§ WHAT IS REQUIRED
Once the line with "This screenshot has" has been located in the records below, set down that line and all subsequent lines exactly, omitting the pictures.

· · · · ·

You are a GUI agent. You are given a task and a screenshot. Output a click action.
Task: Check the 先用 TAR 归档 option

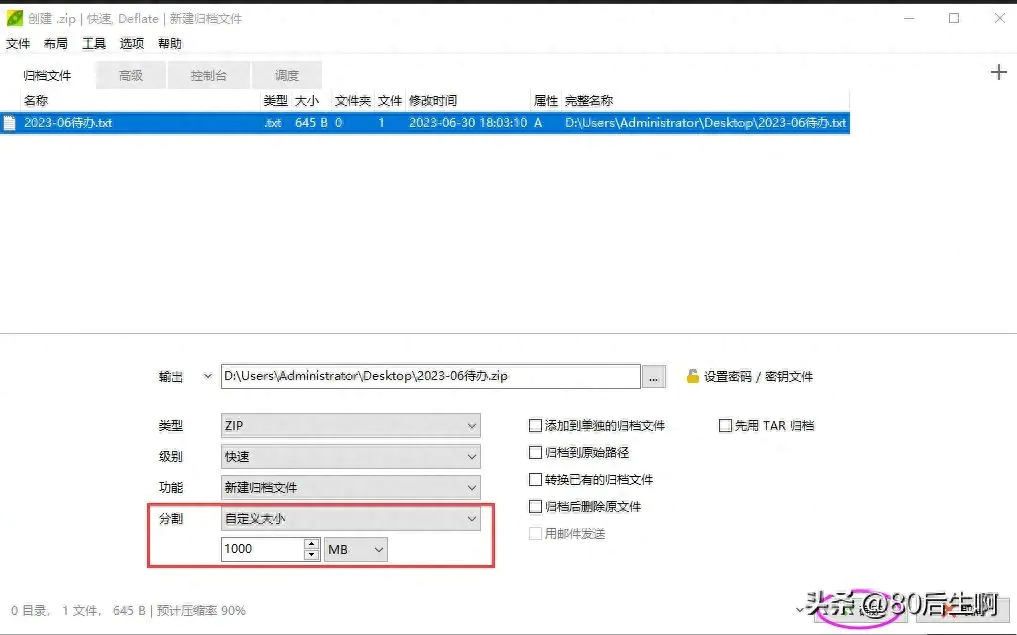(726, 426)
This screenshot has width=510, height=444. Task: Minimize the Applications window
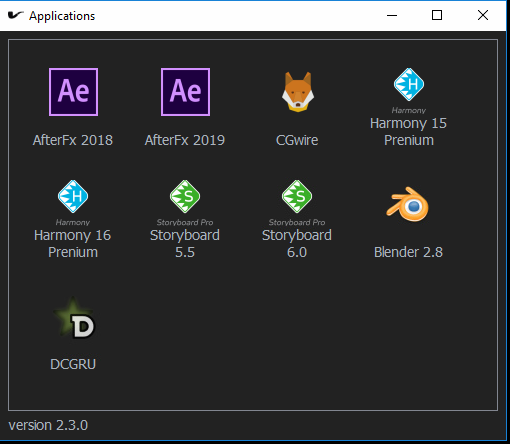392,15
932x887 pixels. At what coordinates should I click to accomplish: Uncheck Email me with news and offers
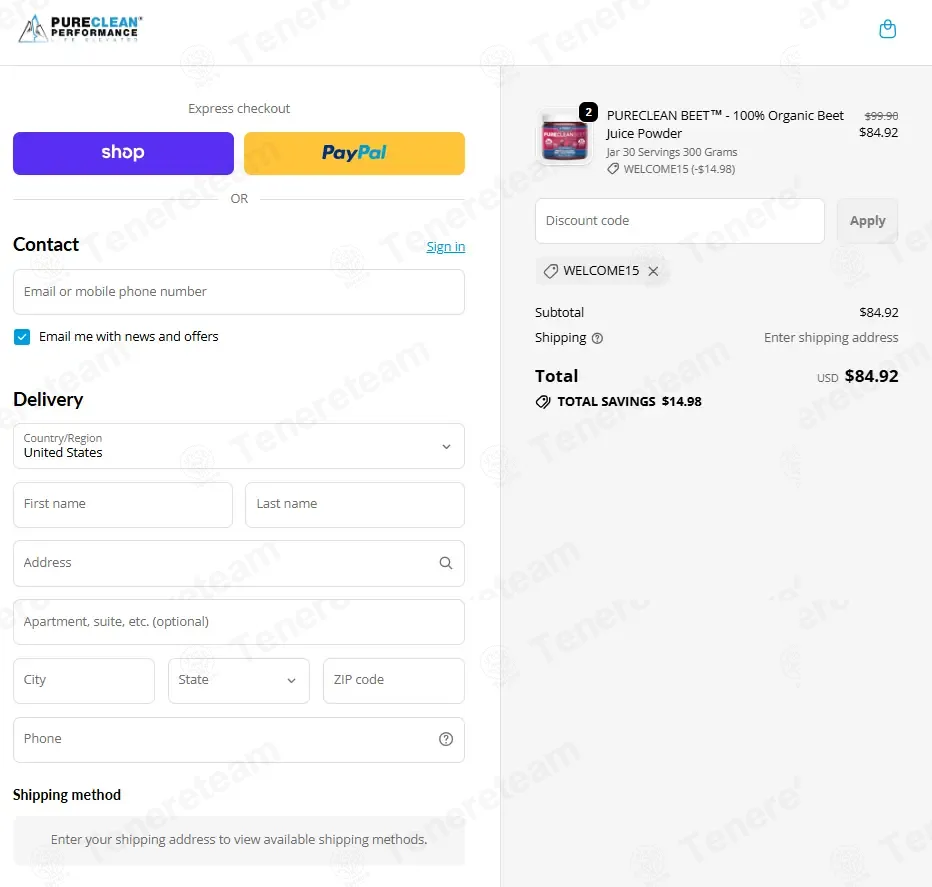pyautogui.click(x=22, y=337)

· · · · ·

§ WRITTEN RESPONSE
This screenshot has width=510, height=444. Task: Minimize the Applications window
392,15
932x887 pixels. At what coordinates should I click to accomplish: Uncheck Email me with news and offers
pyautogui.click(x=22, y=337)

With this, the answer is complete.